Debt crisis: Credit markets defiant
4 August 2011
While Rome and Madrid are doing their utmost to reassure the markets as to their solvency, the European press remains sceptical about the capacity of Europe’s 27 member states and EU institutions to credibly address the crisis.
Two weeks have gone by since the European Council in Brussels approved a second Greek bailout and outlined plans for a "European IMF." As Público explains, "Europe moves at a speed that is inversely proportional to its size: in other words, very slowly. The measures that were adopted in July, and now await approval by some national parliaments, will not take effect until September.” But as the daily points out, "the markets are not about to wait. Interest rates on Spanish and Italian debt are now close to levels that forced Ireland, Greece and Portugal to demand external help."
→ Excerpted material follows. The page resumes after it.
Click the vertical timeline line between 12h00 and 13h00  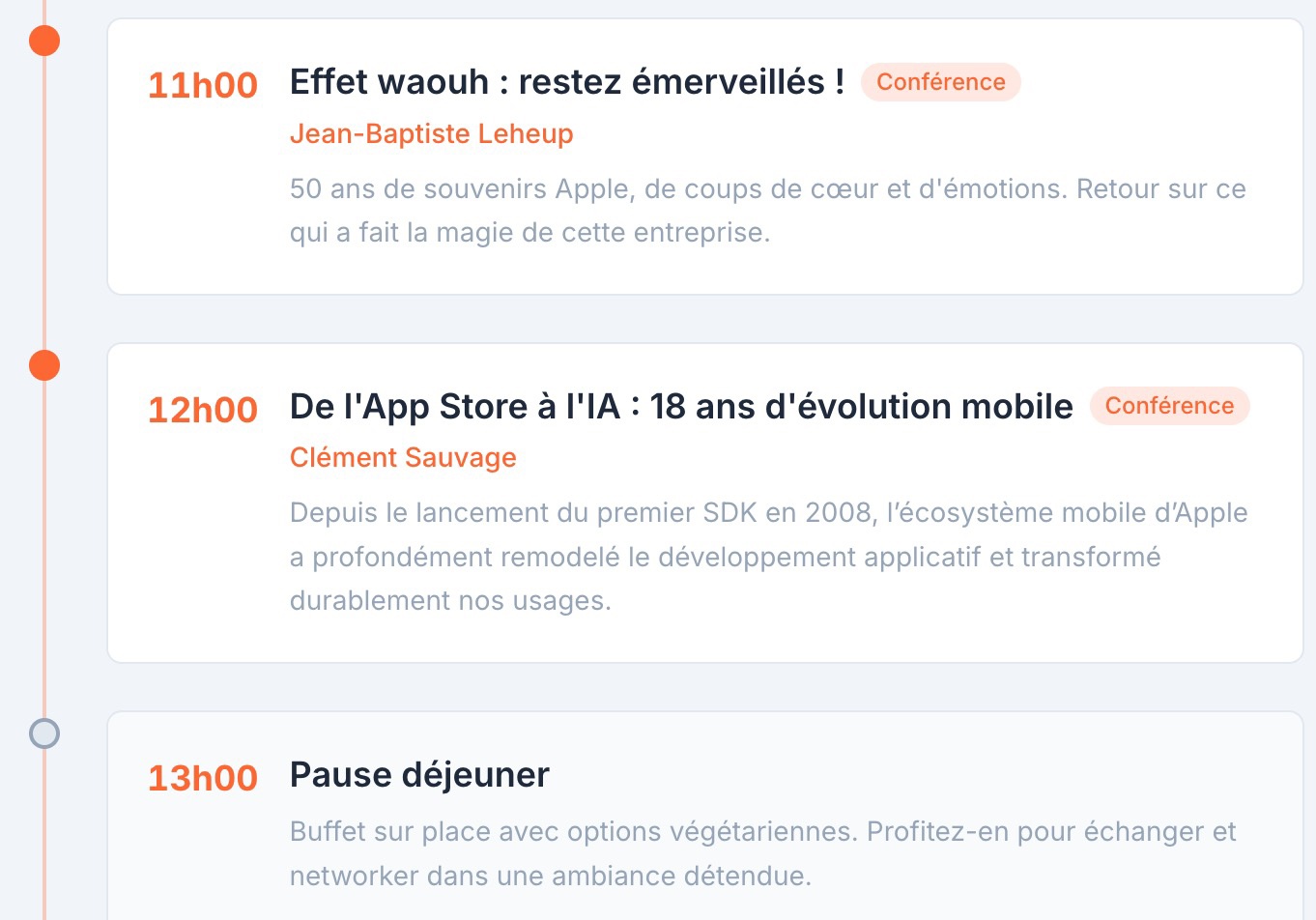(x=44, y=551)
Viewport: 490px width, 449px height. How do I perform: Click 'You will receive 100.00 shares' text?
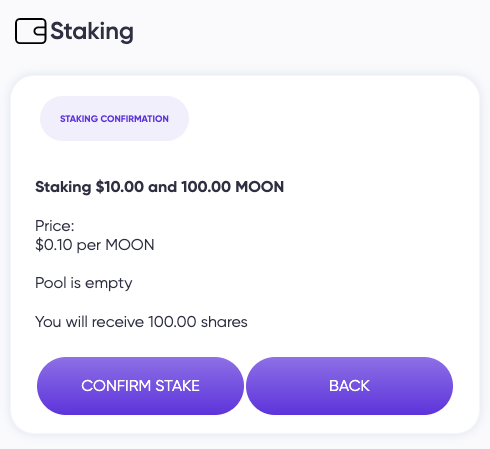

The "speculators are relentless," writes Le Soir because "we have given them every means" by forgetting to equip funding mechanisms with the necessary budgets and gambling that governments will succeed in striking an impossible balance between austerity measures and growth and recovery. As a result, "Europe still has a major credibility problem." Le Soir continues:
The crisis of faith has its roots in the chronic lack of solidarity between countries. Our leaders are well aware that on returning from European summits, they are better off telling voters that they have protected their short-term interests. The resolution to this crisis, which will be long and difficult, will require the implementation of fully reliable mechanisms that enshrine the principle of solidarity, like the creation of a European Debt Agency with a mandate to issue bonds that can be used to finance all of the countries of the Eurozone. This will imply a compromise on the level of sovereignty and a new treaty. The long and painful process to achieve this goal remains indispensable.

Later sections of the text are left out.